### TASK TO CARRY OUT
Select each line in the rows below that contains the string "width", treating uppercase and lowercase as distinct.

[BEGIN]

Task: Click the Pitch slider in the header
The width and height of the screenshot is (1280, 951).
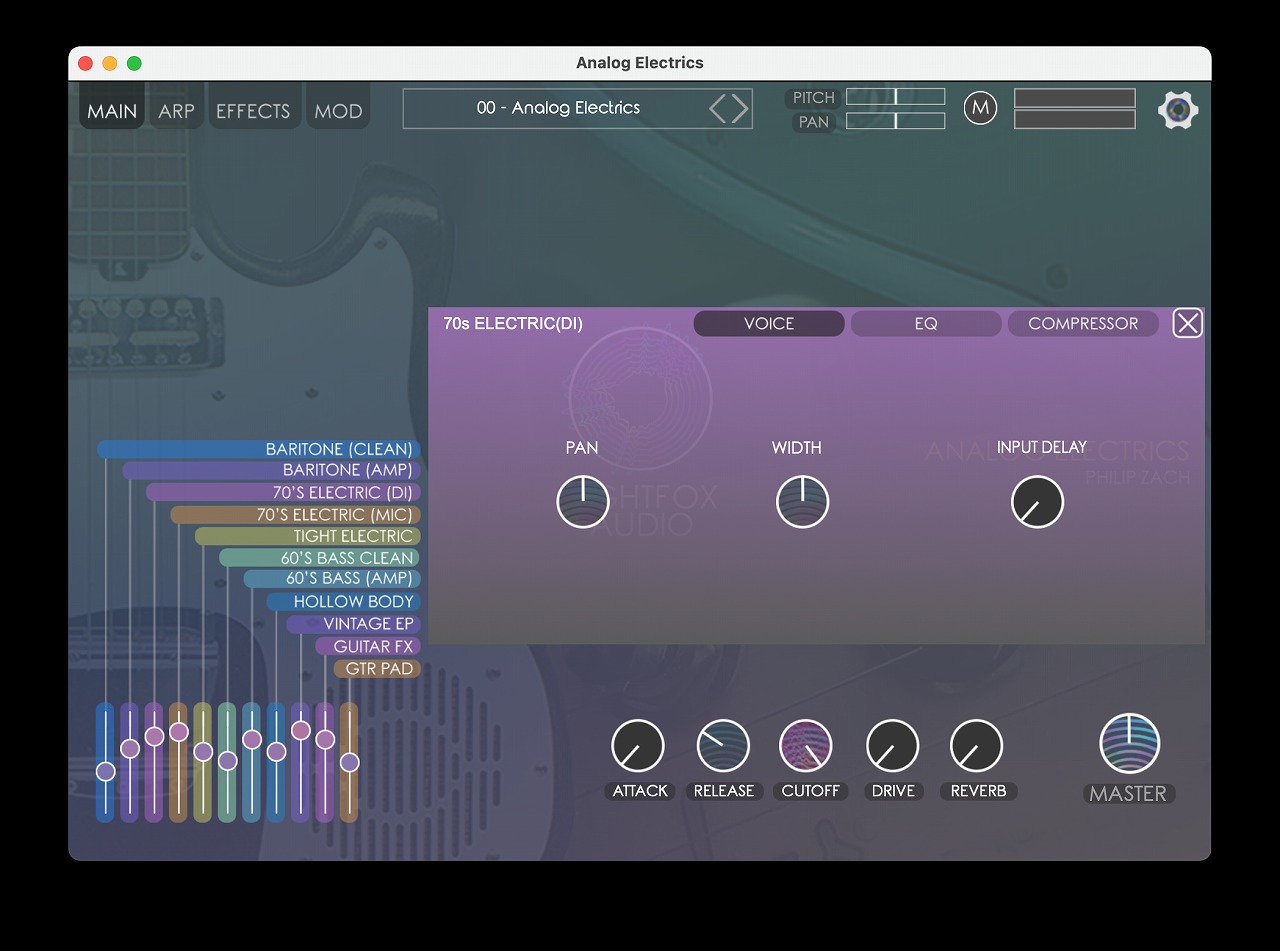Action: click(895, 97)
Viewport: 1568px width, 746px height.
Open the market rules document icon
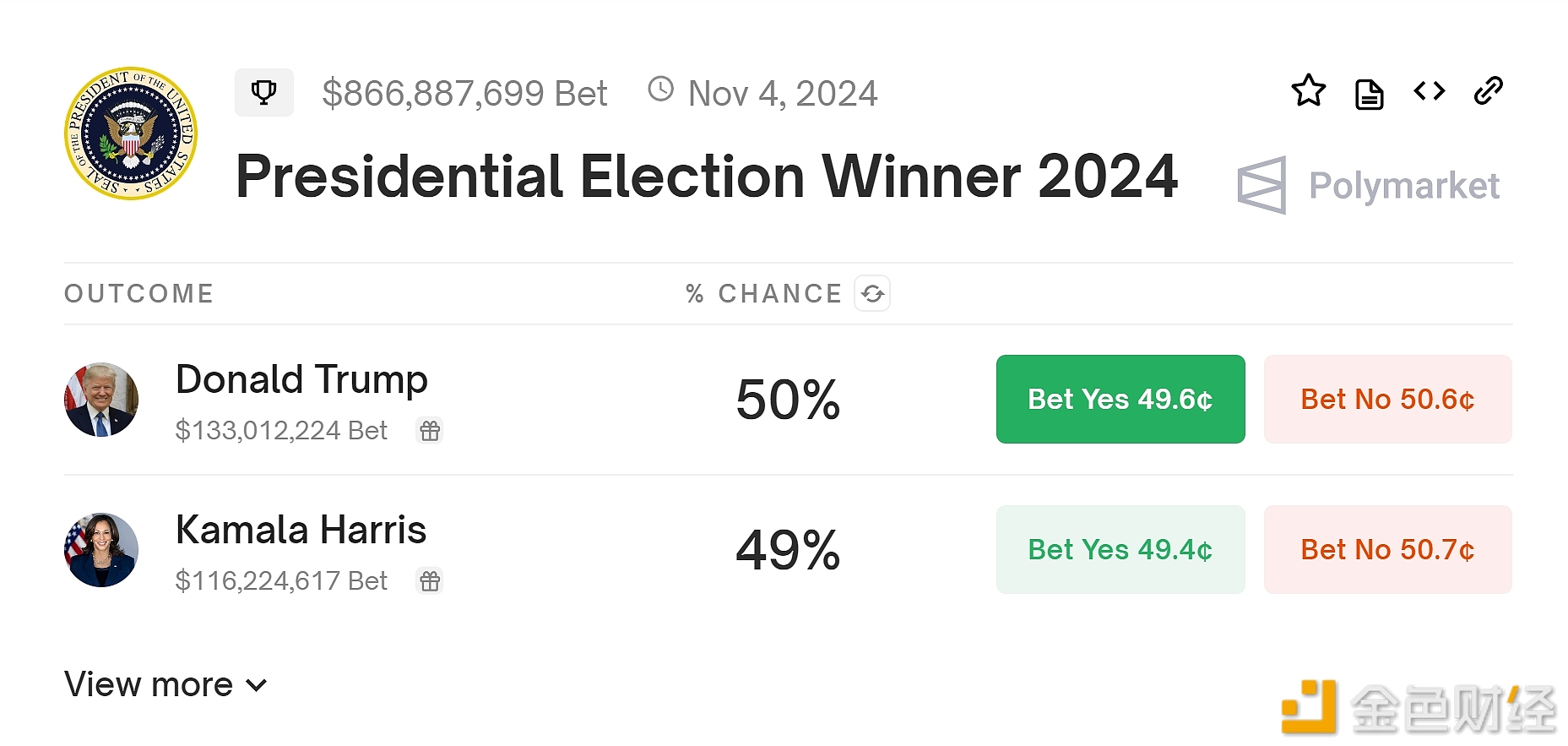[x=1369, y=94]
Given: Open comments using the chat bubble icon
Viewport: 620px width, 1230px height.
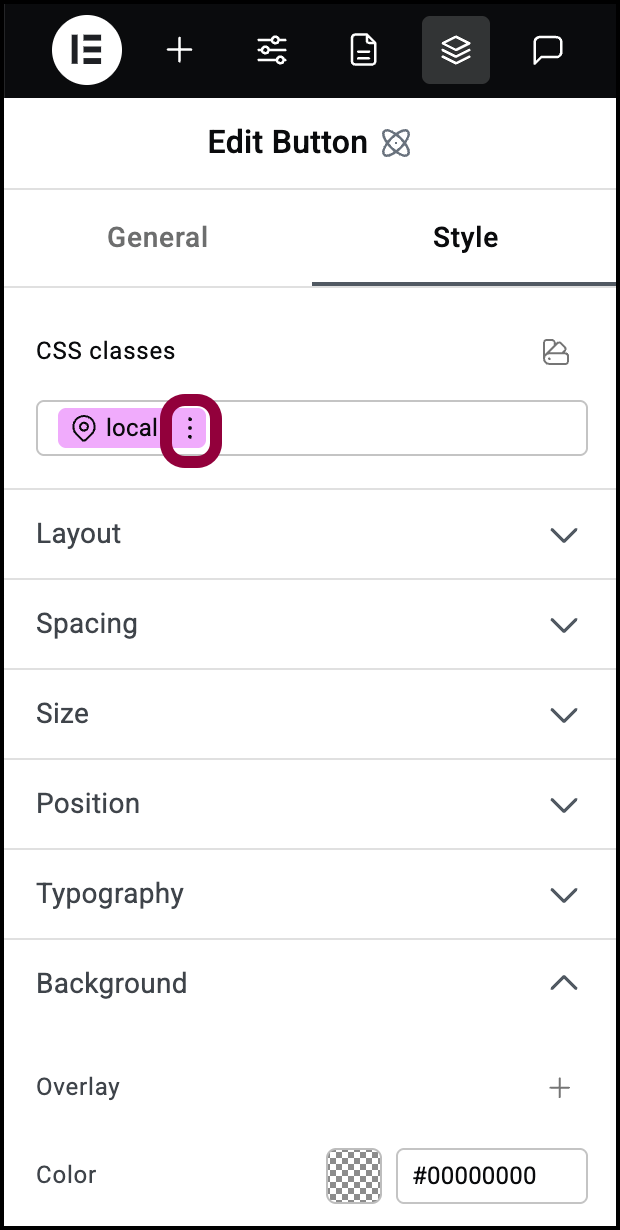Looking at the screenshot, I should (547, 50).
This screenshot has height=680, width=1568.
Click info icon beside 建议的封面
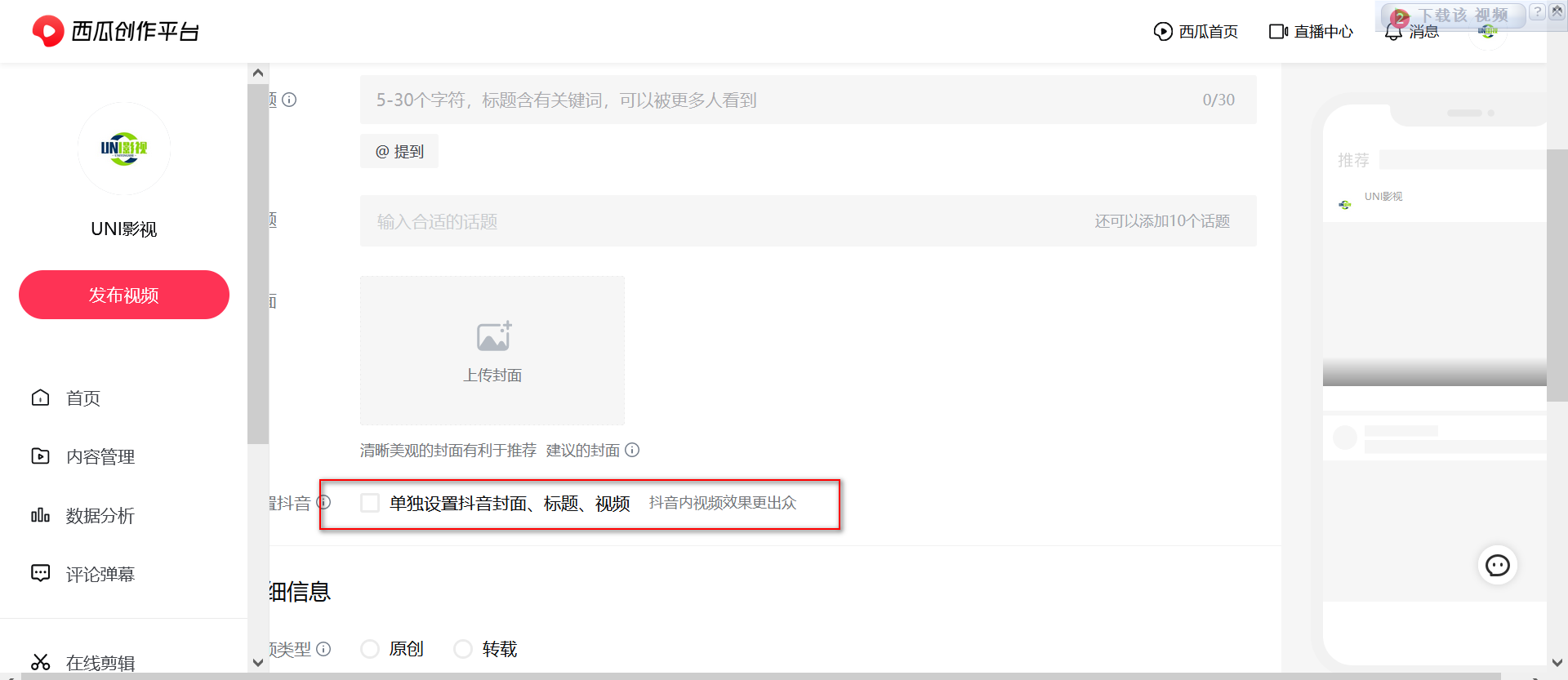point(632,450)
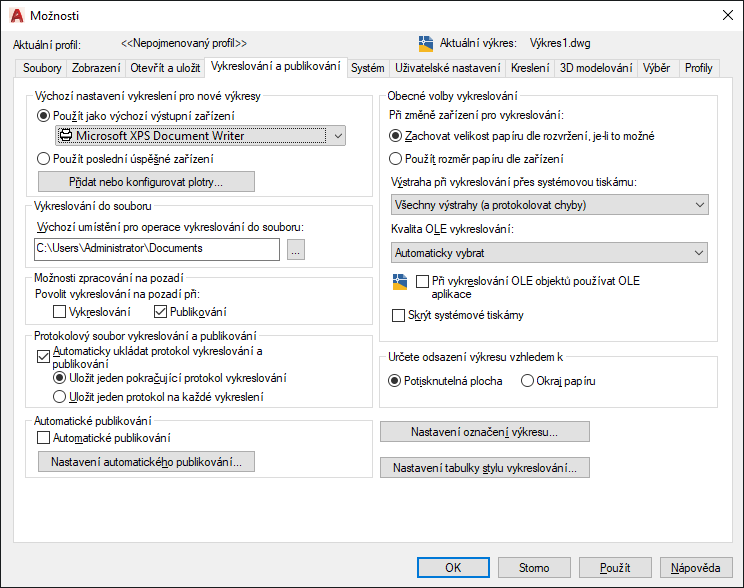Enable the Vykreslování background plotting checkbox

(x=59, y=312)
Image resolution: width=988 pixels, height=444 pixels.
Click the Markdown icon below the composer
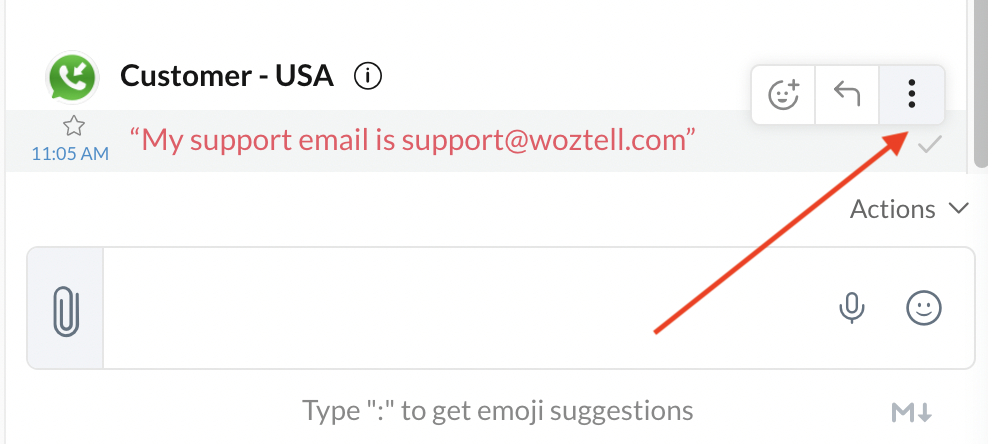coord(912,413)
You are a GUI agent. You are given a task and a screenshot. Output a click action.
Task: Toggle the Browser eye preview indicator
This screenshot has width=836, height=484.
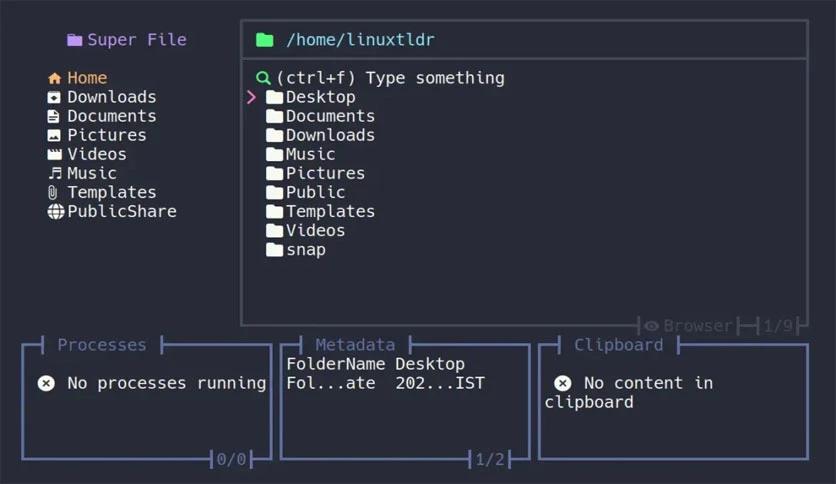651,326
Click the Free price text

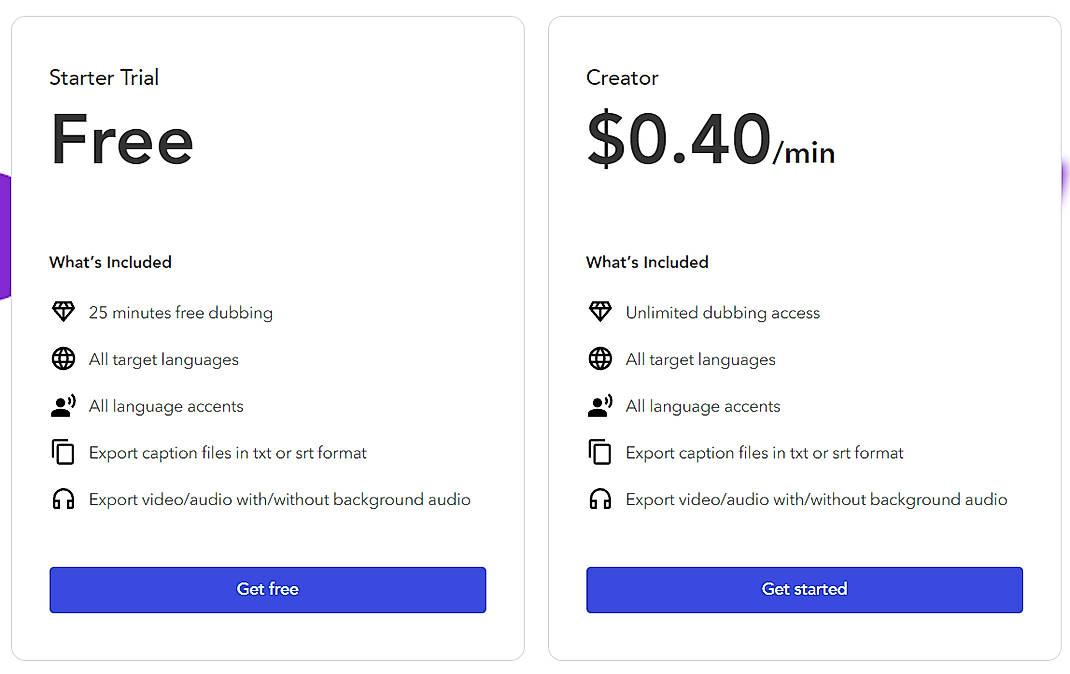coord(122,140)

[END]

### RESPONSE
The width and height of the screenshot is (1280, 951).
Viewport: 1568px width, 746px height.
Viewport: 620px width, 1230px height.
This screenshot has height=680, width=1568.
Image resolution: width=988 pixels, height=444 pixels.
This screenshot has width=836, height=484.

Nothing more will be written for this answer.